[BEGIN MATERIAL FOR THIS TASK]

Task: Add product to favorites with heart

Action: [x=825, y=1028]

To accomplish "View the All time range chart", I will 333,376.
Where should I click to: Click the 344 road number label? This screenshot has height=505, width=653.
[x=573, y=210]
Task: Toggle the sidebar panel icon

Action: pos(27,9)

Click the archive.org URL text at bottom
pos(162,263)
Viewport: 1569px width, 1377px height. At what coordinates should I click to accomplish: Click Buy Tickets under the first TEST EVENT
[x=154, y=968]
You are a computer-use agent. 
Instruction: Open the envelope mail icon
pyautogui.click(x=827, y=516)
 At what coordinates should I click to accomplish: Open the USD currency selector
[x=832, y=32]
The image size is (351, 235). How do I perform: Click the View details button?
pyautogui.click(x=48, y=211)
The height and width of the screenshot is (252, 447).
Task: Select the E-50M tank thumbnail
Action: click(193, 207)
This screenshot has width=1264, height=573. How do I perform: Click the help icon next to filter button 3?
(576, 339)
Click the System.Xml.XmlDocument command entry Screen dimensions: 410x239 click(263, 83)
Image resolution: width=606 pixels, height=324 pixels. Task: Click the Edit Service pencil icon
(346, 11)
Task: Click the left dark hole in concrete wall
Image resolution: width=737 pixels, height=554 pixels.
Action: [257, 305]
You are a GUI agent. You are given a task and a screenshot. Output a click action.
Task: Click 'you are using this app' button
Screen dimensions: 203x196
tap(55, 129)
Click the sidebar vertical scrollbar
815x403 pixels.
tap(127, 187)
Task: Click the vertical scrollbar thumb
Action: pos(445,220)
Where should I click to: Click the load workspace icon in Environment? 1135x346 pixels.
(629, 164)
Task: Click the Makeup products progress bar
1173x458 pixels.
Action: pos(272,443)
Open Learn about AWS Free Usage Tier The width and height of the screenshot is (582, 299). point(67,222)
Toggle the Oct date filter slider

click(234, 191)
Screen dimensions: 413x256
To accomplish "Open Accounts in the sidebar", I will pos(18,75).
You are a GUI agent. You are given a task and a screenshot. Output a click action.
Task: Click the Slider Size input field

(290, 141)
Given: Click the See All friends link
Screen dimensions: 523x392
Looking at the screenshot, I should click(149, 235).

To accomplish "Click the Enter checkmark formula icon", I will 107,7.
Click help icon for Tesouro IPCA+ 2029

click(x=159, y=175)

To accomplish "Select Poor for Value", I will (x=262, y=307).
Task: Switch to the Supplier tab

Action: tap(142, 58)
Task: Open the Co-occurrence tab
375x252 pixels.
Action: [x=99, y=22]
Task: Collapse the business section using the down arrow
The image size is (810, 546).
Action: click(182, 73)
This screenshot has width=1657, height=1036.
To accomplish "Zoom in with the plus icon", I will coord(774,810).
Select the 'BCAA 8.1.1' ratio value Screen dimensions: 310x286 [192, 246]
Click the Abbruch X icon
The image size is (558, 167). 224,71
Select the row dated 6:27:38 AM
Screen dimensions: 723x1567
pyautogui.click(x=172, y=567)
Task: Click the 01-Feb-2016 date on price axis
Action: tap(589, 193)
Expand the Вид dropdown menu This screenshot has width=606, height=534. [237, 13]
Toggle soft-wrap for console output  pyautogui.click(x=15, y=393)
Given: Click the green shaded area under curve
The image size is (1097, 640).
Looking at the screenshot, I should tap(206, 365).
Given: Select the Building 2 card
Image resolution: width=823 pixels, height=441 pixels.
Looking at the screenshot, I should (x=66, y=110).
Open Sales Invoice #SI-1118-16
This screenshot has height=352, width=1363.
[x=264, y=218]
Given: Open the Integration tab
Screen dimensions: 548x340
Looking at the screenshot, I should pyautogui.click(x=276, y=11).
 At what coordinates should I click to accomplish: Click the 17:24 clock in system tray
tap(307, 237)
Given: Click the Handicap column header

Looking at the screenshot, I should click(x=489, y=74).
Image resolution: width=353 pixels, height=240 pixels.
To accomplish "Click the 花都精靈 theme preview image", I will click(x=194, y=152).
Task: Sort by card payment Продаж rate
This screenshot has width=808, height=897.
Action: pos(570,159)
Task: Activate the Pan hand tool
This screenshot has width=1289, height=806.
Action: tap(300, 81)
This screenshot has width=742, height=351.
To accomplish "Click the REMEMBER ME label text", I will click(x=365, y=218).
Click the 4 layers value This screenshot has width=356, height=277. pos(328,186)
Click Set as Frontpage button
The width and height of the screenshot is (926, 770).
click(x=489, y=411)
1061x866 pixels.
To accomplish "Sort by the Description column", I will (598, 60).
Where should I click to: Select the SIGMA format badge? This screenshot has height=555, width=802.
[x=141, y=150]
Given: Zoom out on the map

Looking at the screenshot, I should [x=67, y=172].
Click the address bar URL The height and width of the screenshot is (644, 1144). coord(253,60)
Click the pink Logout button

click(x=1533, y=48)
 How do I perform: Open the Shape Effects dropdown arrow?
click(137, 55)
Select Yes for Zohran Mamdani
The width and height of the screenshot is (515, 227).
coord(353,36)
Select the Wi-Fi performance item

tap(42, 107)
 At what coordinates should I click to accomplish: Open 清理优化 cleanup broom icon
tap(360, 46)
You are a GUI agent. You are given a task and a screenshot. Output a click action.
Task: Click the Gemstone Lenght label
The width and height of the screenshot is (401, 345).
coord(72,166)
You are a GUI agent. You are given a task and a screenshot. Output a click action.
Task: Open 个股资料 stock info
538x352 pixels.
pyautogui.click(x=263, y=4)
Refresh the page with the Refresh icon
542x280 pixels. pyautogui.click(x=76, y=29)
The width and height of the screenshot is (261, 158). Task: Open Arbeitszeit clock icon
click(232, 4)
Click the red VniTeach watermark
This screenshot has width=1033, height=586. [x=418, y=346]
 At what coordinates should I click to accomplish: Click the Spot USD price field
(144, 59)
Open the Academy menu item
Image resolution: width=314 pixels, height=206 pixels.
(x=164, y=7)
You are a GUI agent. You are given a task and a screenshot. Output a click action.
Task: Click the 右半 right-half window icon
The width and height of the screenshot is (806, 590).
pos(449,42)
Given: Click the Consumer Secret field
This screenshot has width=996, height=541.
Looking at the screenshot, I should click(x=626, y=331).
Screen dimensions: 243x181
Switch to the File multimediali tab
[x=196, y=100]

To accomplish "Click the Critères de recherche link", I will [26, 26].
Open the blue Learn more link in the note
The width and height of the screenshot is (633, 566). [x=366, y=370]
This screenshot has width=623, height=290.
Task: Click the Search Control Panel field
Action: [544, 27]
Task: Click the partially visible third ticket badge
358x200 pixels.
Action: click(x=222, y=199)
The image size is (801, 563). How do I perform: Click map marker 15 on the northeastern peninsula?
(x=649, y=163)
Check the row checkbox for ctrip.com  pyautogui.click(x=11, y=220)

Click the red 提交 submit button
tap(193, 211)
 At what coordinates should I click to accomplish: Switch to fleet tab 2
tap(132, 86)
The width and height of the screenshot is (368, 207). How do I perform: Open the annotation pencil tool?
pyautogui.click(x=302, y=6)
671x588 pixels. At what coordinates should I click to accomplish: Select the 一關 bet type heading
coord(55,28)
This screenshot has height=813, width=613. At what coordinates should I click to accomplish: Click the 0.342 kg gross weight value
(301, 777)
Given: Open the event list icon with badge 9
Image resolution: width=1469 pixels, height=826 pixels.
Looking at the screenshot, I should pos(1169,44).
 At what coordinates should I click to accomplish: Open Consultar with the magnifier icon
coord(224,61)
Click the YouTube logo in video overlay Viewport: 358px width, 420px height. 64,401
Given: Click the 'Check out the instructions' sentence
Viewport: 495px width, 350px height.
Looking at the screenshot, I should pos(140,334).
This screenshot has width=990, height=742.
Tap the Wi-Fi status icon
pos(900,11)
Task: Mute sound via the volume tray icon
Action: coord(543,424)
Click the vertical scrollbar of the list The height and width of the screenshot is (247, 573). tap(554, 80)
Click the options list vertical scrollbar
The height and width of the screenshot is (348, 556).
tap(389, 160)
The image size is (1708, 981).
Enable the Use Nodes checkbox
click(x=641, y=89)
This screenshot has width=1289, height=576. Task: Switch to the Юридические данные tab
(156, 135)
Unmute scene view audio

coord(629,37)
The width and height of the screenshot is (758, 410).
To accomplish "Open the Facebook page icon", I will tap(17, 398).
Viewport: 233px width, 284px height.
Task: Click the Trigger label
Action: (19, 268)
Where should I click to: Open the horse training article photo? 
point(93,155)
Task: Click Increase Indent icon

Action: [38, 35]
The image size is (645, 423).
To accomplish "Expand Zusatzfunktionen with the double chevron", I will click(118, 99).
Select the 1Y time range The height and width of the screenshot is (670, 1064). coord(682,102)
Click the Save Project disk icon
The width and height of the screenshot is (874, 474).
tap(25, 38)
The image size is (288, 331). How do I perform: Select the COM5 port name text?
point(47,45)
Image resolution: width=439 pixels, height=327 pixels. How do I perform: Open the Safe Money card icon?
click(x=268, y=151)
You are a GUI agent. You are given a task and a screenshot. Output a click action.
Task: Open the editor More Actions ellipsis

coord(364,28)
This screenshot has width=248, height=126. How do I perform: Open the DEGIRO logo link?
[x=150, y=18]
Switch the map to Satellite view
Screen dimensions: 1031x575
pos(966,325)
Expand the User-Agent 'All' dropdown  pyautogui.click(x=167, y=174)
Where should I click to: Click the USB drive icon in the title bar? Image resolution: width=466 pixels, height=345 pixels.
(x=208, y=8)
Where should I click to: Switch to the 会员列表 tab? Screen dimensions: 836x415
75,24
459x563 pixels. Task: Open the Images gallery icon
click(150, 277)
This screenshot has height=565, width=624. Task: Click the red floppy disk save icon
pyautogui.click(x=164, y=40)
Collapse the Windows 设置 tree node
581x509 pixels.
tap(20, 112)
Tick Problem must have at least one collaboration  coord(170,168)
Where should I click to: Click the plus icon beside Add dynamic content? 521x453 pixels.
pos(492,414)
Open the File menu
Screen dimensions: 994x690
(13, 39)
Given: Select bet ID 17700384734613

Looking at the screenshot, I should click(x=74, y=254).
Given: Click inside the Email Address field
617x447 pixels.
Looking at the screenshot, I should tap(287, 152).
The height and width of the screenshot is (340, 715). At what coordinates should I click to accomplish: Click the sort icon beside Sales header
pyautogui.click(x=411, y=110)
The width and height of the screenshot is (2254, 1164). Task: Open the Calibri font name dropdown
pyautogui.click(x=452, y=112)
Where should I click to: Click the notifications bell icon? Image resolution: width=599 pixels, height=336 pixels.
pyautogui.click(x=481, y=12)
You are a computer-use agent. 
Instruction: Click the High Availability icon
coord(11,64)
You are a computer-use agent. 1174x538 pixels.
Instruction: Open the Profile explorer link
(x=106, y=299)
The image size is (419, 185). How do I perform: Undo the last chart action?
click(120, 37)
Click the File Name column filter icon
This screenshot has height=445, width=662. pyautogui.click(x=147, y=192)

[END MATERIAL FOR THIS TASK]

TASK DETAILS: Report every line of the rows above that contains the word "help", copying each line in full.

RESULT FOR THIS TASK:
This screenshot has width=1264, height=573. How do I perform: Click the help icon next to filter button 3?
Click help icon for Tesouro IPCA+ 2029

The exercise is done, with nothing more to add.